On the return type, I don't see the benefit of allowing flexibility here. I also don't see a tie-in to the argument about trivial support. And there is a cost: generic code that depends on HashBuilder::final will have to reason about other arbitrary return types. It's simpler for clients if this just returns StringRef.

If you still think there's strong value in either of those (which both seem unrelated to allowing use of trivial HasherT types), can you clarify what it is?

arames added inline comments.Aug 24 2021, 3:56 PM
llvm/include/llvm/Support/HashBuilder.h
61–67

Both done. (will be updated in the next arc diff.)

I misunderstood your earlier comment, thinking you suggested to still require HasherT::final().
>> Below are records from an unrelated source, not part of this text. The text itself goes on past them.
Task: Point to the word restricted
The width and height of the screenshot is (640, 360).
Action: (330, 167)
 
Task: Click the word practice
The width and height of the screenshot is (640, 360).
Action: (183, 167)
And I didn't think of simply relying on the template for the purpose.
I felt specializing the interface to follow particular hasher types might not be very wise. I could imagine a hash wanted to return say uint64_t. But since this is hypothetical, I buy the argument of just keeping things simple for now.

arames updated this revision to Diff 368518.Aug 24 2021, 6:08 PM

Ran through the address sanitizer and fixed stack-use-after-scope issues with ArrayRef.

arames updated this revision to Diff 368720.Aug 25 2021, 2:00 PM

Test different variadic impl for Windows.

arames updated this revision to Diff 368748.Aug 25 2021, 3:10 PM

Propagate variadic expansion workaround to the tuple overload.

arames edited the summary of this revision. (Show Details)Aug 25 2021, 4:14 PM
arames updated this revision to Diff 368788.Aug 25 2021, 6:20 PM

Remove one of the workarounds for Windows.

arames updated this revision to Diff 368802.Aug 25 2021, 9:28 PM

Finalize workaround for Windows.

As far as I can see in the C++ spec section 8.5.4 guarantees evaluation order of
the initializer-list in a braced-init-list. But this not seem to hold with MSVC
19.28.29914.0. So simply use a recursive template instead.

This revision was automatically updated to reflect the committed changes.